Exercise details:
Keep only the lines from the start of the data through the line containing "Click the System", and output them exactly.

-=-=-

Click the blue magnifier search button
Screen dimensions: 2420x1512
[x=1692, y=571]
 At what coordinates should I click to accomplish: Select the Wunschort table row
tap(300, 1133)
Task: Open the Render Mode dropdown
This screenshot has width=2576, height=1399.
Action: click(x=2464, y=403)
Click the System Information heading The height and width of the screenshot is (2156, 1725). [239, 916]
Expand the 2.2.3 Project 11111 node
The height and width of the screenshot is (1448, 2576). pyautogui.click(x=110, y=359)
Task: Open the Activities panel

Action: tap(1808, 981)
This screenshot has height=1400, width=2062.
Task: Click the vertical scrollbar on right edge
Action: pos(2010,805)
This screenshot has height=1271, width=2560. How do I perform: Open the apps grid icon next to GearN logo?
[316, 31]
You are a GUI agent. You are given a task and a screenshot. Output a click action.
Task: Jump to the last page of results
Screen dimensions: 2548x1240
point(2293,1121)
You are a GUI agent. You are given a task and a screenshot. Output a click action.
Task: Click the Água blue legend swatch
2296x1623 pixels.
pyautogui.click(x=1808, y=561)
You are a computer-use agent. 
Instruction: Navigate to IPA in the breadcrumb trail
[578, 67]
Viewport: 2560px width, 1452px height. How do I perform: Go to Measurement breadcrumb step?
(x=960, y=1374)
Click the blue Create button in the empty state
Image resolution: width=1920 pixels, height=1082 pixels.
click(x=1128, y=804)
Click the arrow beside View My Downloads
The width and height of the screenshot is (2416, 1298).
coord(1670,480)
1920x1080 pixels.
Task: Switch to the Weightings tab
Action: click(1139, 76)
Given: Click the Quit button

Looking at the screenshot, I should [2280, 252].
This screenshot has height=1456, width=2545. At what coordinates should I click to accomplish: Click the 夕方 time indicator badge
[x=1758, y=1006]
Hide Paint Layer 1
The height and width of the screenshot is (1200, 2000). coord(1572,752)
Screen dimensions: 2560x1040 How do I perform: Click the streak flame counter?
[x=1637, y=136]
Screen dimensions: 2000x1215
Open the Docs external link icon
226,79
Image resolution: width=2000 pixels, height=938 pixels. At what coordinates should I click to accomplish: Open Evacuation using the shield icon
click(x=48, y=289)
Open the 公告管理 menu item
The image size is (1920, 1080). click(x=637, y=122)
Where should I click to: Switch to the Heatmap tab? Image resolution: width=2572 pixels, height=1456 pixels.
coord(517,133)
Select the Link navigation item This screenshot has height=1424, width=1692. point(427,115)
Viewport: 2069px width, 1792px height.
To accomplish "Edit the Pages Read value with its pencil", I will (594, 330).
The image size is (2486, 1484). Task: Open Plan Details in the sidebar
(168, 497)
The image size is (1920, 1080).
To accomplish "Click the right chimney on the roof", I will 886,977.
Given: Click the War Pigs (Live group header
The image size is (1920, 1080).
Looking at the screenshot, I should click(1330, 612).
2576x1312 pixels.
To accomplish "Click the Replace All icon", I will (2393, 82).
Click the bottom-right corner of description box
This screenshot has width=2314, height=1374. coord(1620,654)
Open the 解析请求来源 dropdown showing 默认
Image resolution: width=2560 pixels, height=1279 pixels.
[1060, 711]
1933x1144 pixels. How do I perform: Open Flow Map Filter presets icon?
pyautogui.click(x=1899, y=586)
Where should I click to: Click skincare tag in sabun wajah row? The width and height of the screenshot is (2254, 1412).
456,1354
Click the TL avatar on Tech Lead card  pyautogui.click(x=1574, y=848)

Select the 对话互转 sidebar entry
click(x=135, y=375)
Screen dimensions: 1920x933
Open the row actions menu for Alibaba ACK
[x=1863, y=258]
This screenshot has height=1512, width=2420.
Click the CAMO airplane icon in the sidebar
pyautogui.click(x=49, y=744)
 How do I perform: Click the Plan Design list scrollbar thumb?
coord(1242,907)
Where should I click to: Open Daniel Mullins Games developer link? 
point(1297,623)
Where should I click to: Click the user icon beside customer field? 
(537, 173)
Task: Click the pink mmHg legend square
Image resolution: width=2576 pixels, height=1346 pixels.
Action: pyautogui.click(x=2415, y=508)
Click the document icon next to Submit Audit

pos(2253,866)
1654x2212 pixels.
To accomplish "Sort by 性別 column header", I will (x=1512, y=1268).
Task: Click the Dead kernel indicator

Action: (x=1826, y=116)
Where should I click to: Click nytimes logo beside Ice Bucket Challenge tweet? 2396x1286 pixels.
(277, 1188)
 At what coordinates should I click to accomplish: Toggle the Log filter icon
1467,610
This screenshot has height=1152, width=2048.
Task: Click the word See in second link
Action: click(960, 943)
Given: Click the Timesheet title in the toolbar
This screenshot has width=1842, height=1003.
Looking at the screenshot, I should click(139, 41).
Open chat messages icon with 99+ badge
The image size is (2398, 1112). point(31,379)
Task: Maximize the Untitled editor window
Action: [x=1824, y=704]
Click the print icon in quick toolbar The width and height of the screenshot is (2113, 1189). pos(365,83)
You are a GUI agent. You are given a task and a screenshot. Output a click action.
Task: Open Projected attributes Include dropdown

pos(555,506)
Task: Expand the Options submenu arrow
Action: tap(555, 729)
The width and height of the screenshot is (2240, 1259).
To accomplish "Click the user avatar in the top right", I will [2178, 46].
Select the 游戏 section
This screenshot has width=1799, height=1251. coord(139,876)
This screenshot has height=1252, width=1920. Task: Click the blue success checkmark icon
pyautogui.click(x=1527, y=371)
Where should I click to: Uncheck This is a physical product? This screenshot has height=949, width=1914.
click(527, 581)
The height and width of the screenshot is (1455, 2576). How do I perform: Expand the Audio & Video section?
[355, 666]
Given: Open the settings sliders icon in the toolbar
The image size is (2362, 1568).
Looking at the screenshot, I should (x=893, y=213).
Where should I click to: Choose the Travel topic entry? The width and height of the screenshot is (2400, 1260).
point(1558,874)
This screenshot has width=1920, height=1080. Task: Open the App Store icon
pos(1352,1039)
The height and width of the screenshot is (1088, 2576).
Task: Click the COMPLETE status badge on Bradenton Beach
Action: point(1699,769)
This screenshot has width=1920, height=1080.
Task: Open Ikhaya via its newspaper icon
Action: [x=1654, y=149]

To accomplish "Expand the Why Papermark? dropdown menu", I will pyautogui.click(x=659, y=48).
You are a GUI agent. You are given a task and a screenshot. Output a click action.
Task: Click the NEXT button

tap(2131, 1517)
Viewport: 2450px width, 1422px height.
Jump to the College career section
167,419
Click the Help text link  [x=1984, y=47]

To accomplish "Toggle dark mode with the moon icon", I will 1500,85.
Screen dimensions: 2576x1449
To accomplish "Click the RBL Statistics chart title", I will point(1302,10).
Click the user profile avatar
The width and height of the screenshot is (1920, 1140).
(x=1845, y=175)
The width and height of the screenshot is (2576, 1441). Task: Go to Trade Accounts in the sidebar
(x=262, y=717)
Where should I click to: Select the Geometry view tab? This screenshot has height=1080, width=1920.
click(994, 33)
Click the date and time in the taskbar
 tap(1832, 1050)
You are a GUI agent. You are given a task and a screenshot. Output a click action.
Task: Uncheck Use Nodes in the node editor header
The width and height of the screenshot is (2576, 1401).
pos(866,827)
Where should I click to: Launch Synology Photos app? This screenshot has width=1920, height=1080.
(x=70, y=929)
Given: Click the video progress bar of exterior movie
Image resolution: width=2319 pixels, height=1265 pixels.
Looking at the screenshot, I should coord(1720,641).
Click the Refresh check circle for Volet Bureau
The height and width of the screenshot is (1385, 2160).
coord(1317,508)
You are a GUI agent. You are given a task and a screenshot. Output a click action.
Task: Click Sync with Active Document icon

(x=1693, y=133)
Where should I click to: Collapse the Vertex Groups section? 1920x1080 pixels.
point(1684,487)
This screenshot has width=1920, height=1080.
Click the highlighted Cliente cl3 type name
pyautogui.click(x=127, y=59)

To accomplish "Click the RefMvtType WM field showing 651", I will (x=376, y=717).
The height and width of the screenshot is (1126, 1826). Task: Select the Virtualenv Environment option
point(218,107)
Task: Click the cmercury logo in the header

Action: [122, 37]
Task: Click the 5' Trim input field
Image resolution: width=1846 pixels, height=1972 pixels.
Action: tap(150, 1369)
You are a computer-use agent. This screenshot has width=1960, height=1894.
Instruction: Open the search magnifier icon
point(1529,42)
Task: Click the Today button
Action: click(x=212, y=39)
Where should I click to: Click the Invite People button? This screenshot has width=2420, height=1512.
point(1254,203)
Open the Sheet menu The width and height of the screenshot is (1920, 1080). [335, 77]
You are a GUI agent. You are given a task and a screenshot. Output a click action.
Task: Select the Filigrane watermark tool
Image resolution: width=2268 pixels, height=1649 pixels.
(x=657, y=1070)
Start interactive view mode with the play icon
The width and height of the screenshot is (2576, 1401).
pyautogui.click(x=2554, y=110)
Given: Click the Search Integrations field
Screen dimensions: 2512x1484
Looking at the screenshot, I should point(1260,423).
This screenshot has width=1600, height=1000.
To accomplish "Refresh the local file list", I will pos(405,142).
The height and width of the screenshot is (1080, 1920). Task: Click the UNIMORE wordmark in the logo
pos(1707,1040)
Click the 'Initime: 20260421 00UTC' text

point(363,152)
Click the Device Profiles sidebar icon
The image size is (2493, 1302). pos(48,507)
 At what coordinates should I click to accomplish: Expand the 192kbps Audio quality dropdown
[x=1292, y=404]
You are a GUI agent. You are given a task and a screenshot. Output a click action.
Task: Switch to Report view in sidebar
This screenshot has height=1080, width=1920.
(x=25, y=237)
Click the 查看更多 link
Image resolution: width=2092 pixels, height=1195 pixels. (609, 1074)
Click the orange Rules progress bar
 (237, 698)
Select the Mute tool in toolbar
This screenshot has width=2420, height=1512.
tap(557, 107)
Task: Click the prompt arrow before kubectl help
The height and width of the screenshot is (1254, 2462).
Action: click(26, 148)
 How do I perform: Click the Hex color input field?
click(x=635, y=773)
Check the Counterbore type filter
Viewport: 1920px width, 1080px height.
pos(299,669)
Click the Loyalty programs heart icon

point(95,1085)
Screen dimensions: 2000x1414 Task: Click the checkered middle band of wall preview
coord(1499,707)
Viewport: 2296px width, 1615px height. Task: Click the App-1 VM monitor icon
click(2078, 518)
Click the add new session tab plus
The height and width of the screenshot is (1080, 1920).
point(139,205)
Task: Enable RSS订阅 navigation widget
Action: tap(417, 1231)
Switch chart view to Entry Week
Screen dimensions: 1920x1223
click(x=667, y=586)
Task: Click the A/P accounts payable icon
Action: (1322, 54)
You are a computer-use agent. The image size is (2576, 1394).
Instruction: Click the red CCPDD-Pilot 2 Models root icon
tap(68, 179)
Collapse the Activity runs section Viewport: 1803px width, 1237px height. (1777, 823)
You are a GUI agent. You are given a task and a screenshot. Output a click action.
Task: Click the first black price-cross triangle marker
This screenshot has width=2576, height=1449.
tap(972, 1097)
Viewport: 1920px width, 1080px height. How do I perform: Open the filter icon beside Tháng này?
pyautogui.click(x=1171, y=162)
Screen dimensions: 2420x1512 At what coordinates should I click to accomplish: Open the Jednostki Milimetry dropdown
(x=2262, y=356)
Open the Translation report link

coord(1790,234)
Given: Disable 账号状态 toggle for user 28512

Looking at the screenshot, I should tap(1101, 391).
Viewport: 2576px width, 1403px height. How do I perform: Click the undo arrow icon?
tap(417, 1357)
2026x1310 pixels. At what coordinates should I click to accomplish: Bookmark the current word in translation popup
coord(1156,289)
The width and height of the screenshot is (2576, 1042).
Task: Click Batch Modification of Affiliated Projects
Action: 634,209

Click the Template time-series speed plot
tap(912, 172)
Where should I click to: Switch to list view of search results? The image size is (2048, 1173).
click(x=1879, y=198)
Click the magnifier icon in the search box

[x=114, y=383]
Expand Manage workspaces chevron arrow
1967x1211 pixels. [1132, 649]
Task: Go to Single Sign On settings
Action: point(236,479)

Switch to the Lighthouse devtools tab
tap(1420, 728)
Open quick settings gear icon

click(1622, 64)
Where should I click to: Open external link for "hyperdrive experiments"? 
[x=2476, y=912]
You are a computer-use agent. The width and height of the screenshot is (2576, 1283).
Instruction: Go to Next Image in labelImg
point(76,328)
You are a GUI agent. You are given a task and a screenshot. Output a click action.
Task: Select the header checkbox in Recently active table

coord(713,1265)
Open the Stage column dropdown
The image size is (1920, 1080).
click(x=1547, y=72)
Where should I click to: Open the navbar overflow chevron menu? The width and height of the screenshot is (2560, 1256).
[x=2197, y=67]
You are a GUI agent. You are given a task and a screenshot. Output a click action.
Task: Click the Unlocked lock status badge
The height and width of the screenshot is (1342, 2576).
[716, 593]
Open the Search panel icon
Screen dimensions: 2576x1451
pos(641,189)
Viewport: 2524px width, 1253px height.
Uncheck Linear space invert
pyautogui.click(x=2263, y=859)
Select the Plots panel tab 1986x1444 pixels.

-=-=-

Task answer:
Click the blue magnifier search button
Screen dimensions: 2420x1512
[x=1692, y=571]
 At what coordinates should I click to accomplish: Select the Wunschort table row
tap(300, 1133)
Task: Open the Render Mode dropdown
This screenshot has width=2576, height=1399.
Action: click(x=2464, y=403)
Click the System Information heading The height and width of the screenshot is (2156, 1725). [239, 916]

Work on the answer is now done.